“Prezado ex-namorado, preciso lhe contar umas coisas”, por Mari Ene

Muitos disseram que essa hora chegaria, este momento que eu conseguiria agradecer de coração por tudo o que a gente passou sem a raiva ou recalque por termos terminado. Desacreditei, em grande parte por não entender o conceito de apego. O tempo, ah, este que antes considerava inimigo, ansiosa que sou, vem se tornando meu camarada, com uma paciência que é só dele e me ensinando muito sobre tanto, e pontua que sim, é fator fundamental para movimentar sensações.
Por MARI ENE*-
Então hoje sento e agradeço por tudo o que vivemos, e não é porque foi lindo – é porque é lindo, no presente.
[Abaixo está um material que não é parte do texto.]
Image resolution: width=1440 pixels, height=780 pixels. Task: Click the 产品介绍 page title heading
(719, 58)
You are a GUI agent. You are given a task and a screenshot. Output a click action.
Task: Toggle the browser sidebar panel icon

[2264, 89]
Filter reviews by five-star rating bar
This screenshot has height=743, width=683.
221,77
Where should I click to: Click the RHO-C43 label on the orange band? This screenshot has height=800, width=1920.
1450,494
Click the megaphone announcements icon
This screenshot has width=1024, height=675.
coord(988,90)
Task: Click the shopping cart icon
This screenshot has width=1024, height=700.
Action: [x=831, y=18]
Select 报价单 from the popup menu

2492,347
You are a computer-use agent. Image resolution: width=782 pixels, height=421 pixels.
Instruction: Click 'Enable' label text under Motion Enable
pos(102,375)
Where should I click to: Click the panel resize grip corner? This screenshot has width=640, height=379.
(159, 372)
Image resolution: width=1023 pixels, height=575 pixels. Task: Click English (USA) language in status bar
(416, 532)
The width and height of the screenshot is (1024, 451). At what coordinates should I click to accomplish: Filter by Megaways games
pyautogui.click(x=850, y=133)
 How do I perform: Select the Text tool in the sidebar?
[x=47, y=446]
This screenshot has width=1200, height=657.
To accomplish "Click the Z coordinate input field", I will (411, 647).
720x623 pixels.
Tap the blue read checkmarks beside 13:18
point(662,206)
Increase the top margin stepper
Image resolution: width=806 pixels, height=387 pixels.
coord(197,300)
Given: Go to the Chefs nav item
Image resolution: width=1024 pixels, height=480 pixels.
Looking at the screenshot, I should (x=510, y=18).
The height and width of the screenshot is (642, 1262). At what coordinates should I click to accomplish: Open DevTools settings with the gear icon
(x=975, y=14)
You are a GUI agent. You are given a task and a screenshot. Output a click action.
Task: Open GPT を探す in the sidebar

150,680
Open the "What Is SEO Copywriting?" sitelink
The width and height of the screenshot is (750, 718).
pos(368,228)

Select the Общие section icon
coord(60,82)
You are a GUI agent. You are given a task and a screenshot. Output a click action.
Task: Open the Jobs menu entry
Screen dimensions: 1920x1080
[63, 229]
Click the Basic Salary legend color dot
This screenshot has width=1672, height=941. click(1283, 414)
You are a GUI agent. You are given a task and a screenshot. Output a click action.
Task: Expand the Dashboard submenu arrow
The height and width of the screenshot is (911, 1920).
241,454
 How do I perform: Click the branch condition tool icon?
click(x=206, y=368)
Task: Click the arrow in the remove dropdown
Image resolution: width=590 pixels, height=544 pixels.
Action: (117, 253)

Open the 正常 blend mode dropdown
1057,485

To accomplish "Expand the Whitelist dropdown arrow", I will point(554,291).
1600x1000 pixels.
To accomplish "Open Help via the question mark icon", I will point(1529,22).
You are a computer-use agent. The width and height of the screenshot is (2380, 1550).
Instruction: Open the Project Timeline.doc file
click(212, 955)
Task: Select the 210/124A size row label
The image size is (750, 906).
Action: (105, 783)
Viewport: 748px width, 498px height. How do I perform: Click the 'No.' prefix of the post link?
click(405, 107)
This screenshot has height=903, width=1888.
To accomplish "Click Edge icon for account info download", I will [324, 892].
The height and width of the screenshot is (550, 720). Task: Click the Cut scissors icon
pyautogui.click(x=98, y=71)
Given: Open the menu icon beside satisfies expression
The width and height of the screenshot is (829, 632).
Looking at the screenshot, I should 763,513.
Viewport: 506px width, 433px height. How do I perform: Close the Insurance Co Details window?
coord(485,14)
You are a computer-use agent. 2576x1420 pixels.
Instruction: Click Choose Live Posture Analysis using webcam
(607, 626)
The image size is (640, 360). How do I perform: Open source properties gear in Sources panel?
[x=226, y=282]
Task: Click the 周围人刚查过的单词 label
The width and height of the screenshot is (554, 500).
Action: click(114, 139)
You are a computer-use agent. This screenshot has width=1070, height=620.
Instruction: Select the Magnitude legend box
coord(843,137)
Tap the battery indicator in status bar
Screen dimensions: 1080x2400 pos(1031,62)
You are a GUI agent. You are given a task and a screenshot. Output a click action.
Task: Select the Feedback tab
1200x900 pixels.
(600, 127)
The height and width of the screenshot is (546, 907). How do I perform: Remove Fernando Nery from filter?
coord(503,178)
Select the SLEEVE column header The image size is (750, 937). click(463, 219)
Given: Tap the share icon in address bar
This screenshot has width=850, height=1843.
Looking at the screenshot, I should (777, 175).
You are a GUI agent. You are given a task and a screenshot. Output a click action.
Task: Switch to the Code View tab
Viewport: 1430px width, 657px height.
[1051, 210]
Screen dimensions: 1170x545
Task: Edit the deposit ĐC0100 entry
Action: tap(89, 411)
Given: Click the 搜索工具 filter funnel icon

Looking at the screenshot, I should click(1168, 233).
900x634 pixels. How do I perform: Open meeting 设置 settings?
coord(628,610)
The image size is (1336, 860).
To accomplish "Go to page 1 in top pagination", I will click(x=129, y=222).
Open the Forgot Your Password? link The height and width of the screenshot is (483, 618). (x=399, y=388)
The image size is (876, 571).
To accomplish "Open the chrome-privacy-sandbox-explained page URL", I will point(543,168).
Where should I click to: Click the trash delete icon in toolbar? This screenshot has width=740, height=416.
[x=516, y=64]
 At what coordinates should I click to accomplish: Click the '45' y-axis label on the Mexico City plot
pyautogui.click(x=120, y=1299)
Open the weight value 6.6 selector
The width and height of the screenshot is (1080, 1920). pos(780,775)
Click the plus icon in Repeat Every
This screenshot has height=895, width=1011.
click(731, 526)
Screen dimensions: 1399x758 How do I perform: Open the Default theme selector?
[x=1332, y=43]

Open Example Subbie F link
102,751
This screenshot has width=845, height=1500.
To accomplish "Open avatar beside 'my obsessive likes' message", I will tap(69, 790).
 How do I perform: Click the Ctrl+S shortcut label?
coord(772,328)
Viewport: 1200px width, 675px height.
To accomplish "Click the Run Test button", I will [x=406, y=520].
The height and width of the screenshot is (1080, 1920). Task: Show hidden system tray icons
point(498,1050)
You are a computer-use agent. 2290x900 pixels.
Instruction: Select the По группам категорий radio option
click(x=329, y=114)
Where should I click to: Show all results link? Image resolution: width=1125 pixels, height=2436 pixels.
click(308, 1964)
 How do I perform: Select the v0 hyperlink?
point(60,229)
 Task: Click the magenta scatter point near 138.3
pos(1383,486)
Agradeço por todas as vezes que você me fez sentir tão pequena e impotente perante minhas vida e decisões, por ter caprichado tanto na escolha das palavras agressivas que hoje, no meu presente, está muito mais simples identificar o que quero e desejo de outra pessoa quando me sinto frágil – ou quando estou forte, o que também pode ser uma afronta pro outro, dependendo do momento que ele está. Mas, especialmente, por ter sido fundamental para que eu abrisse os olhos e enxergasse minha força e criatividade pra vida, pros meus grilos, pras minhas sensações.
Agradeço também por você ter insistido no conceito machista de que a mulher tem que estar sempre linda e disposta para o homem. Adequei este discurso insalubre para a rotina, parei de fumar e tenho me exercitado. Estou com um popozinho lindo de fazer inveja.
Obrigada também por ter me deixado com tanta raiva à despeito da forma como me culpava por todos os males do mundo: esta raiva foi fundamental pra alimentar minha energia criativa e trazer à tona meu sonho de propagar o bem-estar por meio da natureza, uma coisa tão simples e sofisticada que só pessoas como eu são capazes de produzir.
O outro obrigada é por ter me chamado inúmeras vezes de louca, de burra e de puta – hoje entendo que quando estes apontamentos partem de uma pessoa que não consegue olhar pro seu próprio umbigo e prefere usar palavras de julgamento contra o “parceiro”, hum, entendo que isso é mesquinho e pequeno, duas características que eu definitivamente não quero pra um relacionamento amoroso, visto que amo o amor e, honestamente, acho que ele está aí pra ser amado.
Agradeço de coração, de corpo e alma por você ter reforçado em mim o processo de validação do meu eu, este que não acha que é cobrança esperar uma ou duas palavras de carinho quando conta como foi o dia, a semana; este que acha que contato físico é necessário para o entendimento energético entre um casal, e que não é só o sexo, mas também o sexo, é claro, o responsável por intensificar esta troca.
Isso, esta pessoa colorida que chama atenção seja por demonstrar tão claramente como é e o que sente, seja por ser uma afronta para quem acha que tem tudo perfeito na vida, mas não tem essa alegria de alma que brilha que tenho mesmo quando a situação está preta (esta é a hora que você fecha os olhos e pensa “puts, é verdade… mesmo quando está na merda, a pessoa tem amor pra dar”). Não acho que sou a última bolacha do pacote, veja bem, mas sei que sou uma com muito recheio, caprichada :)
Sim, tem o temperamento, este que é como ajustar sal na comida: numa receita dá certo, noutra dá errado, mas importa mesmo não parar de cozinhar. Ainda duvido da sua capacidade de entender metáforas, então explico: reconheço minhas falhas, meus esquisitismos e só fico tranquila porque ninguém mais do que eu mesma pode saber da minha caminhada, que é de de ascensão.
É gratificante saber que mesmo que eu dê cinco passos pra trás, meu compromisso é com o crescimento, com a evolução, e que o descanso faz parte do desfrutar quem sou em essência. Então não, meu temperamento não foi o motivo pra todos os teus maus-tratos. Estes vieram da sua alma, visto que cada um só dá o que tem pra dar.
E agora?
Perdeu, playboy. E obrigada – por tudo.